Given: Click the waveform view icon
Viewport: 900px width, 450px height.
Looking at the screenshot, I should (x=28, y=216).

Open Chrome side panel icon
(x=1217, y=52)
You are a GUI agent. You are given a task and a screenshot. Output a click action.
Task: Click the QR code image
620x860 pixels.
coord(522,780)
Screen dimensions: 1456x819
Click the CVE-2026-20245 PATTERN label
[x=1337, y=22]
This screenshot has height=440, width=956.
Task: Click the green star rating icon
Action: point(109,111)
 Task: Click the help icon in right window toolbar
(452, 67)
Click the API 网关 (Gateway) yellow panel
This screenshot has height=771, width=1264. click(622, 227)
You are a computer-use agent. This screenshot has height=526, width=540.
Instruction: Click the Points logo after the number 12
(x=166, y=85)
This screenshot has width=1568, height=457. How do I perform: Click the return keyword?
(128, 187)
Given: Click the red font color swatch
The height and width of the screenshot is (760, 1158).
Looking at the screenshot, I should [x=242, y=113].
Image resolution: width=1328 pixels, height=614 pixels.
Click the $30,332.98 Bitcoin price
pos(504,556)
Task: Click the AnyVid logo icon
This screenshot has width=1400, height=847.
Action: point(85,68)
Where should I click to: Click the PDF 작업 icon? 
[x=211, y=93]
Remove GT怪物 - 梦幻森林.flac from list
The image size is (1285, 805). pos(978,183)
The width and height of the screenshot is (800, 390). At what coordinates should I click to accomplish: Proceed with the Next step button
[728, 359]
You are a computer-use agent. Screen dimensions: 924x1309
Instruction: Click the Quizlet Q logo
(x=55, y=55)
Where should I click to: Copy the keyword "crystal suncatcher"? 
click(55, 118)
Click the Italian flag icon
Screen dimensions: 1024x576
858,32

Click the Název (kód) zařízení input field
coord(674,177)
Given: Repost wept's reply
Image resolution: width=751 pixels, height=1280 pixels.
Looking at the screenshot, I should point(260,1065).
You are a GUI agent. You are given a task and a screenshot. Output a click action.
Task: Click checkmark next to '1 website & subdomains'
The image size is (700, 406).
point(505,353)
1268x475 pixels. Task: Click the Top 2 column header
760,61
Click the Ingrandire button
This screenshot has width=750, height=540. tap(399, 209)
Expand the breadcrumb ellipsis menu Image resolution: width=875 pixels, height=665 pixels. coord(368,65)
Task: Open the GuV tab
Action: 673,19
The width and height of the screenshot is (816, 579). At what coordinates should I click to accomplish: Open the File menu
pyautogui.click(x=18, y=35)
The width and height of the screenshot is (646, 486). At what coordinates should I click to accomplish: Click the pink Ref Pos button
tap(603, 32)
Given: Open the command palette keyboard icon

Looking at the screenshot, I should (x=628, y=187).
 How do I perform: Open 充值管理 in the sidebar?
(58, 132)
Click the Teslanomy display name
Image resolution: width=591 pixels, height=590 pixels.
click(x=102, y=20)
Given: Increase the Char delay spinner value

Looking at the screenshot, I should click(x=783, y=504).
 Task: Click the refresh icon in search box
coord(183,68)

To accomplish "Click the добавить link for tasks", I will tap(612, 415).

***

WHAT THE TASK REQUIRES:
Copy all of the data. Keep every word exactly as it is.

EXERCISE RESPONSE:
Given: Click the waveform view icon
Viewport: 900px width, 450px height.
Looking at the screenshot, I should (x=28, y=216).

Open Chrome side panel icon
(x=1217, y=52)
You are a GUI agent. You are given a task and a screenshot. Output a click action.
Task: Click the QR code image
620x860 pixels.
coord(522,780)
Screen dimensions: 1456x819
Click the CVE-2026-20245 PATTERN label
[x=1337, y=22]
This screenshot has height=440, width=956.
Task: Click the green star rating icon
Action: point(109,111)
 Task: Click the help icon in right window toolbar
(452, 67)
Click the API 网关 (Gateway) yellow panel
This screenshot has height=771, width=1264. click(622, 227)
You are a computer-use agent. This screenshot has height=526, width=540.
Instruction: Click the Points logo after the number 12
(x=166, y=85)
This screenshot has width=1568, height=457. How do I perform: Click the return keyword?
(128, 187)
Given: Click the red font color swatch
The height and width of the screenshot is (760, 1158).
Looking at the screenshot, I should [x=242, y=113].
Image resolution: width=1328 pixels, height=614 pixels.
Click the $30,332.98 Bitcoin price
pos(504,556)
Task: Click the AnyVid logo icon
This screenshot has width=1400, height=847.
Action: point(85,68)
Where should I click to: Click the PDF 작업 icon? 
[x=211, y=93]
Remove GT怪物 - 梦幻森林.flac from list
The image size is (1285, 805). pos(978,183)
The width and height of the screenshot is (800, 390). At what coordinates should I click to accomplish: Proceed with the Next step button
[728, 359]
You are a computer-use agent. Screen dimensions: 924x1309
Instruction: Click the Quizlet Q logo
(x=55, y=55)
Where should I click to: Copy the keyword "crystal suncatcher"? 
click(55, 118)
Click the Italian flag icon
Screen dimensions: 1024x576
858,32

Click the Název (kód) zařízení input field
coord(674,177)
Given: Repost wept's reply
Image resolution: width=751 pixels, height=1280 pixels.
Looking at the screenshot, I should point(260,1065).
You are a GUI agent. You are given a task and a screenshot. Output a click action.
Task: Click checkmark next to '1 website & subdomains'
The image size is (700, 406).
point(505,353)
1268x475 pixels. Task: Click the Top 2 column header
760,61
Click the Ingrandire button
This screenshot has width=750, height=540. tap(399, 209)
Expand the breadcrumb ellipsis menu Image resolution: width=875 pixels, height=665 pixels. coord(368,65)
Task: Open the GuV tab
Action: 673,19
The width and height of the screenshot is (816, 579). At what coordinates should I click to accomplish: Open the File menu
pyautogui.click(x=18, y=35)
The width and height of the screenshot is (646, 486). At what coordinates should I click to accomplish: Click the pink Ref Pos button
tap(603, 32)
Given: Open the command palette keyboard icon

Looking at the screenshot, I should (x=628, y=187).
 How do I perform: Open 充值管理 in the sidebar?
(58, 132)
Click the Teslanomy display name
Image resolution: width=591 pixels, height=590 pixels.
click(x=102, y=20)
Given: Increase the Char delay spinner value

Looking at the screenshot, I should click(x=783, y=504).
 Task: Click the refresh icon in search box
coord(183,68)

To accomplish "Click the добавить link for tasks", I will tap(612, 415).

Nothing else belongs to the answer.